Slashdot Asks: Appropriate Place For Free / Open Source Software Artifacts?
A friend of mine who buys and sells used books, movies, etc. recently purchased a box full of software on CD, including quite a few old Linux distributions, and asked me if I'd like them. The truth is, I would like them, but I've already collected over the last two decades more than I should in the way of Linux distributions, on at least four kinds of media (starting with floppies made from a CD that accompanied a fat book on how to install some distribution or other -- very useful in the days of dialup). I've got some boxes (Debian Potato, and a few versions of Red Hat and Mandrake Linux), and an assortment of marketing knickknacks, T-shirts, posters, and books. I like these physical artifacts, and they're not dominating my life, but I'd prefer to actually give many of them to someplace where they'll be curated. (Or, if they should be tossed, tossed intelligently.) Can anyone point to a public collection of some kind that gathers physical objects associated with Free software and Open Source, and makes them available for others to examine? (I plan to give some hardware, like a pair of OLPC XO laptops, to the same Goodwill computer museum highlighted in this video, but they probably don't want an IBM-branded radio in the shape of a penguin.)
Give them to Timothy.
With any luck it will keep him busy and we wont hear from him for a while.
Sell it.
I have a bunch of that stuff too. Try to sell it on eBay as a donation to FSF or EFF starting at $1 and if no one bids on it even with that arrangement then probably it's just worthless nostalgia stuff of no value to anyone but you...
Figure out before you try to get rid of them which knickknacks and giveaways are actually special somehow. Take all the other ones, put them into bags, and take them down to the your local landfill for recycling. Now put the valuable ones on eBay, perhaps in one or more lots divided by brand. Not expecting to get any notable money, but that would be a nice side effect. It's just a nice way to handle getting paid for shipping, really.
Nobody wanted most of that shit when it was new. It has never ceased to amaze me how an industry which literally creates XL and 2XL customers will have 2000 size M tee shirts made, and 200 size XL, and 0 size 2XL. I've had to see some horrifyingly hairy midriffs in various technical departments.
"You're right," Fisheye says. "I should have set it on 'whip' or 'chop.'"
Find the nearest dumpster and throw them in. Nobody (or very, very few people) wants worthless old CDs and floppies.
The Internet Archive is very good to preserve open source projects. It is not like Github, but it is good as a search library for ISO images, source code and old software. Also a lot of Creative Commons wikis get dumped there (and I guess we all know the wayback machine). Check it out: http://www.archive.org/
Do one of those stupid auction or flea market shows that dominate now. You might make a buck...

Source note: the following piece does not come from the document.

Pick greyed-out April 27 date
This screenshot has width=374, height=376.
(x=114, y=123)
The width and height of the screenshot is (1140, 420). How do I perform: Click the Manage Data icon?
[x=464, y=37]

“He’s not deformed, he’s just drunk!”
Sounds like something Jason Scott might be interested in.
All rites reversed 2010
Back in the dotcom days everything was funded, even Linux companies with too much VC money pushing physical CDs on everyone who'd take them. Vast numbers of discs were thrown away when they were no longer the latest and greatest version. I'm guessing for every person who'd want one there's a hundred thinking "yeah I might have something like that in my closet somewhere", personally I might have Red Hat Linux 6 (not RHEL 6) somewhere. I used to have OS/2, but I threw away all my floppies some years ago. Even for a trip down nostalgia lane I'd probably look for a VM/emulator to install it in from an ISO, it's not like they had album art and liner notes.
Live today, because you never know what tomorrow brings
I hear Waste Management, Inc accepts all kinds of donations like this.
ahhh, yeah, hype of slashdot past...
I can't help thinking, that just for the comedic value, it would be worth having a box full of AOL CD's just so you (and by you I mean *I*) could prank mail them to someone. Everyday. For a year! Oh the fun!!
Upload them to some repository so they will always be available to anyone who wants it.